Para tornar uma longa história mais curta, reproduzo o que Fareed Zakaria, ensaísta e editor da Newsweek International em ‘O Futuro da Liberdade’, editado pela Gradiva, escreveu na página 162 do livro em causa:

A noção de assembleia representativa ilustra bem estas ideias de democracia indirecta. Os americanos escolhem quem exerce o poder legislativo e delibera por eles. Não o fazem por si próprios. Foi precisamente esta a razão por que James Madison, autor da Constituição americana, não considerava a América como uma democracia.

Acrescento: o que é dito a propósito dos americanos também é verdadeiro, na actualidade, para um conjunto alargado de outros povos. Em especial, na EU e no subconjunto da Zona Euro, onde a nossa soberania se esvaiu.

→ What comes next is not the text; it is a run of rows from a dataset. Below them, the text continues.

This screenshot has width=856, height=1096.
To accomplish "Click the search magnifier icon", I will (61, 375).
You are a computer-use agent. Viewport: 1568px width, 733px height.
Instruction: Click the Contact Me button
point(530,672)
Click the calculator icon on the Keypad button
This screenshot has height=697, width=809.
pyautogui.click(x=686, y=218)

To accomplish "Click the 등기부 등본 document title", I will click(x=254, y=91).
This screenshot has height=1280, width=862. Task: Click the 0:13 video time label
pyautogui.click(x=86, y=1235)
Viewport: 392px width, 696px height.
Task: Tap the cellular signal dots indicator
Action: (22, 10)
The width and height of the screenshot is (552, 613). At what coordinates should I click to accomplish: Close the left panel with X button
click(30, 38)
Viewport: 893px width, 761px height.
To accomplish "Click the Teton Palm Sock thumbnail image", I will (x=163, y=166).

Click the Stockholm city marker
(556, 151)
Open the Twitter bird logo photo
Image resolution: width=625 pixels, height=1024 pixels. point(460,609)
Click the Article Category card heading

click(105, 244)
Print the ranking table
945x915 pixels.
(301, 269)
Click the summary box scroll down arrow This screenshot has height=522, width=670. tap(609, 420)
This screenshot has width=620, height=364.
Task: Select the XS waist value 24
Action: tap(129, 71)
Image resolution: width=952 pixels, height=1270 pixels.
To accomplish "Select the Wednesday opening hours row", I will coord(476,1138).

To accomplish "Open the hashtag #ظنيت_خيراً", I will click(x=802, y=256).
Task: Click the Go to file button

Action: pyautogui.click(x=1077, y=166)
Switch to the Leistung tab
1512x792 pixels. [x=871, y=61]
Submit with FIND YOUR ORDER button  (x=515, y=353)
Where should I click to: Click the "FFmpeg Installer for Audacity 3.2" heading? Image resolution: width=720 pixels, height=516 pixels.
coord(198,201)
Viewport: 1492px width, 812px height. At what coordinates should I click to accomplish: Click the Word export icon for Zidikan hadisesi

(Adenda: É óbvio que o texto dste ‘post’ não seria escrito nos mesmo termos, se, a tempo, tivesse tido conhecimento da desacordo do PS, transmitida por António José António Seguro. Mantenho, no entanto, que a agenda das reuniões deveria ser divulgada como imperativo democrático – Cavaco Silva perdeu e o país estará sujeito a uma crise de proporções ainda imprevisíveis).